Dataset extract START
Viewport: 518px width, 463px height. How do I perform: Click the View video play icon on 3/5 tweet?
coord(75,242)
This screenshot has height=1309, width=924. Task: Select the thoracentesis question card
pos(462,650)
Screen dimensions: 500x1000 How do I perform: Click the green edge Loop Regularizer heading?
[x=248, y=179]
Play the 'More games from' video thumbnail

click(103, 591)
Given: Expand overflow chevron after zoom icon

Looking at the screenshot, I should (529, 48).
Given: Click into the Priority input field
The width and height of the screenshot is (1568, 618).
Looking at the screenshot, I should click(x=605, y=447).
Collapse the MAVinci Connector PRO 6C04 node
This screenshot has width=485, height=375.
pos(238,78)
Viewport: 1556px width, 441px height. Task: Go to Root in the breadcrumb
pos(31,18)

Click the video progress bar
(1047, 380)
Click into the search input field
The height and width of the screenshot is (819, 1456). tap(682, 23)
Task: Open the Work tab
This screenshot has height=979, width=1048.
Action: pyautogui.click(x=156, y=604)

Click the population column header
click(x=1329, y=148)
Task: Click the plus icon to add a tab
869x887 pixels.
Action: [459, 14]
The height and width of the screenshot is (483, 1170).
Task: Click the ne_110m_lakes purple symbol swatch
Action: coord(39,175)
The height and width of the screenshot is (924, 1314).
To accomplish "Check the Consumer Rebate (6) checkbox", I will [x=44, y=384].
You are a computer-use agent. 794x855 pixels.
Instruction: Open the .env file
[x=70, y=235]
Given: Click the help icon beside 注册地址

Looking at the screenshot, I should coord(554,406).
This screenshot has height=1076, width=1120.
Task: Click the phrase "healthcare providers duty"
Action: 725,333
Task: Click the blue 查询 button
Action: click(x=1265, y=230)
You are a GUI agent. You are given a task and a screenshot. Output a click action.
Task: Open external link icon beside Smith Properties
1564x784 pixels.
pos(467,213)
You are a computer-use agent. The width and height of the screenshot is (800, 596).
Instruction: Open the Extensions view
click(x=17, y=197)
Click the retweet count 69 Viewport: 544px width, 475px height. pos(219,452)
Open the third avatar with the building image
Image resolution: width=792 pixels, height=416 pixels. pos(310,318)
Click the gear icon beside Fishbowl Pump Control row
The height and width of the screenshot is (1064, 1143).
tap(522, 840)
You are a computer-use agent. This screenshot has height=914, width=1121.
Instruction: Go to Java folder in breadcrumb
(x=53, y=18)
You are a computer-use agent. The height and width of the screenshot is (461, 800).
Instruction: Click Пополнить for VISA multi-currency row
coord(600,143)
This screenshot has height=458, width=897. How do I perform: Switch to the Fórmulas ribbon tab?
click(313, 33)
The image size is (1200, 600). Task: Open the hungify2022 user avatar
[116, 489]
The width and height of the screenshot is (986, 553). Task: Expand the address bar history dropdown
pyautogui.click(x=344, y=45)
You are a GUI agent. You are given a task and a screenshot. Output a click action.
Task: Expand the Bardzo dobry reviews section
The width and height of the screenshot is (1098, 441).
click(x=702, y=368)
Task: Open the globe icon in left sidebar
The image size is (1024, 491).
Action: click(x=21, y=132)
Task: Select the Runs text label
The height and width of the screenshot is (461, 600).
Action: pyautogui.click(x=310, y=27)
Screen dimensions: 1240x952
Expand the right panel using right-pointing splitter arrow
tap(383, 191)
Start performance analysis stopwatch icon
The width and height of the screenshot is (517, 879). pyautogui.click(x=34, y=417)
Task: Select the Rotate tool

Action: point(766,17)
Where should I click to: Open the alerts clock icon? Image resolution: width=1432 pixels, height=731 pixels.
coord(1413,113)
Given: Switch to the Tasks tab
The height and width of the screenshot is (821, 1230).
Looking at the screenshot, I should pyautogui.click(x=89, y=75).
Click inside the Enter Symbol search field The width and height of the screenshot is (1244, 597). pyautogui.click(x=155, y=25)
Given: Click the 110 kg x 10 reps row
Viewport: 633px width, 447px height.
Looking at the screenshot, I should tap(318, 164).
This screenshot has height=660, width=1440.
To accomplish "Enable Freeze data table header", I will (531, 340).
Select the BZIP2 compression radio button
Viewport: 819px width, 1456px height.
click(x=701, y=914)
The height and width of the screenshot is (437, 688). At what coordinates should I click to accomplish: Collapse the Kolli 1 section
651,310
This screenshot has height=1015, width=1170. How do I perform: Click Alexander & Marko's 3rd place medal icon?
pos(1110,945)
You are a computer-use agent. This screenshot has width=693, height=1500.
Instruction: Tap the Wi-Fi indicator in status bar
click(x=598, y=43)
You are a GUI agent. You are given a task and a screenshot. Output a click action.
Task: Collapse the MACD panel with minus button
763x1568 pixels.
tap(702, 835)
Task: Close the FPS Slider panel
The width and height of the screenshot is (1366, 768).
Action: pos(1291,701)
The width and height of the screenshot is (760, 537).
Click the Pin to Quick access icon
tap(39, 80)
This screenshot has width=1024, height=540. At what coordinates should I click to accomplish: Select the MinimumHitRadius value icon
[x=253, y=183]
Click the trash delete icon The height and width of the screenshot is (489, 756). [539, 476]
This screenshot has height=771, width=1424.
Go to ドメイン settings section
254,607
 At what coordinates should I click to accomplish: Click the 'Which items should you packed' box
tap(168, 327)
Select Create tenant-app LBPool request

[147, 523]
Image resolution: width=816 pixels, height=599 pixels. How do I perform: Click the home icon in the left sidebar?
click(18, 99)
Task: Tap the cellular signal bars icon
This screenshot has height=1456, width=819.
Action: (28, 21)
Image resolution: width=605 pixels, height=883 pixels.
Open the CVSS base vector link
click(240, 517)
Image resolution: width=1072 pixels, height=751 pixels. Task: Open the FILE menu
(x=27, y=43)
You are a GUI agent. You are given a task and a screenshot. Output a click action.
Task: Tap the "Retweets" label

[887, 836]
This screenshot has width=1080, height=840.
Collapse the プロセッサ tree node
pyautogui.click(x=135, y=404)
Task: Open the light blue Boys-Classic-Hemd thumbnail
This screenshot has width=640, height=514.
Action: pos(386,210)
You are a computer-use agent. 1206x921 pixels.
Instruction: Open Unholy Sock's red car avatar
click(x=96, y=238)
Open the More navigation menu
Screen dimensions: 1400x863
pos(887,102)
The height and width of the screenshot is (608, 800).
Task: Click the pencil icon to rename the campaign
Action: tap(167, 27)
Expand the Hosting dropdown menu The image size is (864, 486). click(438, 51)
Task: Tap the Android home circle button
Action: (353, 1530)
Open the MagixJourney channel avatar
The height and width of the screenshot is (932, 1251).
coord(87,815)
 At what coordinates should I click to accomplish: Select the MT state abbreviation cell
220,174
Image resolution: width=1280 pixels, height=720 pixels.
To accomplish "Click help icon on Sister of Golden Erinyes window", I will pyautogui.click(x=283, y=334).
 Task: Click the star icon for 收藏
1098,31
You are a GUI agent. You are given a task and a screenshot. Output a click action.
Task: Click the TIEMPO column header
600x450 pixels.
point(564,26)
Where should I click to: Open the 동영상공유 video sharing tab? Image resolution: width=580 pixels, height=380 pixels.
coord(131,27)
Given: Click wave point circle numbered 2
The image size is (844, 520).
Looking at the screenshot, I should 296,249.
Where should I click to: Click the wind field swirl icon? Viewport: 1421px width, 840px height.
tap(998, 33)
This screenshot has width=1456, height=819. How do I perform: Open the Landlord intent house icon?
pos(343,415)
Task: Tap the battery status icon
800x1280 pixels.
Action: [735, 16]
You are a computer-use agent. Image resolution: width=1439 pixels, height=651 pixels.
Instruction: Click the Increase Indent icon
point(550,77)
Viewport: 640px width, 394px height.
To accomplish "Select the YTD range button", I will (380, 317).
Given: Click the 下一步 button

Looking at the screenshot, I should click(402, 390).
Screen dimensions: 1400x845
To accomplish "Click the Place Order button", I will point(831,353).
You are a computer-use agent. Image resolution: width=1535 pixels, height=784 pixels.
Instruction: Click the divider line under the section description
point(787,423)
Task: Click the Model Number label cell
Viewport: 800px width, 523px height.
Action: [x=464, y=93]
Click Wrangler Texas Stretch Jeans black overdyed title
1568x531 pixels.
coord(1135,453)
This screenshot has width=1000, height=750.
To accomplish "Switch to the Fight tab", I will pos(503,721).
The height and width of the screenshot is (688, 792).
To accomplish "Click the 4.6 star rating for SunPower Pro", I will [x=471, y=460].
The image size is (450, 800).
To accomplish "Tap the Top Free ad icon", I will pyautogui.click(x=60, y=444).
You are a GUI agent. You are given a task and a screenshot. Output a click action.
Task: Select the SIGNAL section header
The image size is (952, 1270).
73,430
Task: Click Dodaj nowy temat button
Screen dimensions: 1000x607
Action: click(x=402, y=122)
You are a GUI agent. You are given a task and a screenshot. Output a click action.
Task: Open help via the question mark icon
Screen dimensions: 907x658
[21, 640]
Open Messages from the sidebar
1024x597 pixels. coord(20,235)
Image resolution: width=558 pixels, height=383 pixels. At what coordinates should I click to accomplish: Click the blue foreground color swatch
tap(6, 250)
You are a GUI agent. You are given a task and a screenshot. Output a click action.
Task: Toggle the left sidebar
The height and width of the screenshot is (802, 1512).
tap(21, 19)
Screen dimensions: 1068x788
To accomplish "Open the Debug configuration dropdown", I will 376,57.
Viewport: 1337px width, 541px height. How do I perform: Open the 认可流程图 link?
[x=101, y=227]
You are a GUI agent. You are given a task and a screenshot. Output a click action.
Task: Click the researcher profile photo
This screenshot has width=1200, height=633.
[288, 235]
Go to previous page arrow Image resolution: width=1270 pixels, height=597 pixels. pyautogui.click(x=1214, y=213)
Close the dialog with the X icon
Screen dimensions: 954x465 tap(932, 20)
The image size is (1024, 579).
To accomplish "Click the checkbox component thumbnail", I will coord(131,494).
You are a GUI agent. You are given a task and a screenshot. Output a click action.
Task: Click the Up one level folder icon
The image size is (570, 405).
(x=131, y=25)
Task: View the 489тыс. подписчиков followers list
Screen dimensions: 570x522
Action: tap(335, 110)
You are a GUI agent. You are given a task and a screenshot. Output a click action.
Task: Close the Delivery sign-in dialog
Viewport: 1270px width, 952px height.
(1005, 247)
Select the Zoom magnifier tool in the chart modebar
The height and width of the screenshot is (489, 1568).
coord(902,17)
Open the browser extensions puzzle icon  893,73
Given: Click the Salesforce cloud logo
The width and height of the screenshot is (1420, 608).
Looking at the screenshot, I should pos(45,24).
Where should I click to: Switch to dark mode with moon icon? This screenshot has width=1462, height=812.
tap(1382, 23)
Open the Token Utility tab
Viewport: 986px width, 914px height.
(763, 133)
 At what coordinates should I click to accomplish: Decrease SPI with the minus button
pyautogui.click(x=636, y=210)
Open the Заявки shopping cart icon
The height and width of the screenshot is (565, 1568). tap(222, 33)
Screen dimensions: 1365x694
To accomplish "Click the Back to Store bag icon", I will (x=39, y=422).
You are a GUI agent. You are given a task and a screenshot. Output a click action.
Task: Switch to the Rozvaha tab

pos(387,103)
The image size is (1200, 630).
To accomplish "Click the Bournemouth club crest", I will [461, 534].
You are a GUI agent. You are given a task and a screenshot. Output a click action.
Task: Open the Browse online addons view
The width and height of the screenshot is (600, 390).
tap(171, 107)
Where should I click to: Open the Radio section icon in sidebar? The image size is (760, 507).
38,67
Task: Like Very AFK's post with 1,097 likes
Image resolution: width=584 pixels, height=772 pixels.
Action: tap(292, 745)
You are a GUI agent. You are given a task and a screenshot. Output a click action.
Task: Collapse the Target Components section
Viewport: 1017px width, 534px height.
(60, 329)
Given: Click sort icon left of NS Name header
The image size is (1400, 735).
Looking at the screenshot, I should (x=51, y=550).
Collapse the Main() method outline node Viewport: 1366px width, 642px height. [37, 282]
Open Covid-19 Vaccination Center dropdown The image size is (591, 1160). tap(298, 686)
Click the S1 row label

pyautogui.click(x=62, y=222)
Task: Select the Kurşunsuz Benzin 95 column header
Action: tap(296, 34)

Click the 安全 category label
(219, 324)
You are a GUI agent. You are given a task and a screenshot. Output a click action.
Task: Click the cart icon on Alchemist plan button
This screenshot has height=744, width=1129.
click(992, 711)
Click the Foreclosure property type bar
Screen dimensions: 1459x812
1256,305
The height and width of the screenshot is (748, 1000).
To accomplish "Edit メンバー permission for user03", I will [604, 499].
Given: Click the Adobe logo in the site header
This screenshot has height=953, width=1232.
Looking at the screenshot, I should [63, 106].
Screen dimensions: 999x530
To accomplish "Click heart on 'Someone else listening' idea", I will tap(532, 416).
Dataset extract END
Work to complete :: Begin with the line above that has "Click the retweet" and continue through the line that has "Task: Open the globe icon in left sidebar", setting each one down exactly. Stop there.

Exercise result ::
Click the retweet count 69 Viewport: 544px width, 475px height. pos(219,452)
Open the third avatar with the building image
Image resolution: width=792 pixels, height=416 pixels. pos(310,318)
Click the gear icon beside Fishbowl Pump Control row
The height and width of the screenshot is (1064, 1143).
tap(522, 840)
You are a computer-use agent. This screenshot has height=914, width=1121.
Instruction: Go to Java folder in breadcrumb
(x=53, y=18)
You are a computer-use agent. The height and width of the screenshot is (461, 800).
Instruction: Click Пополнить for VISA multi-currency row
coord(600,143)
This screenshot has height=458, width=897. How do I perform: Switch to the Fórmulas ribbon tab?
click(313, 33)
The image size is (1200, 600). Task: Open the hungify2022 user avatar
[116, 489]
The width and height of the screenshot is (986, 553). Task: Expand the address bar history dropdown
pyautogui.click(x=344, y=45)
You are a GUI agent. You are given a task and a screenshot. Output a click action.
Task: Expand the Bardzo dobry reviews section
The width and height of the screenshot is (1098, 441).
click(x=702, y=368)
Task: Open the globe icon in left sidebar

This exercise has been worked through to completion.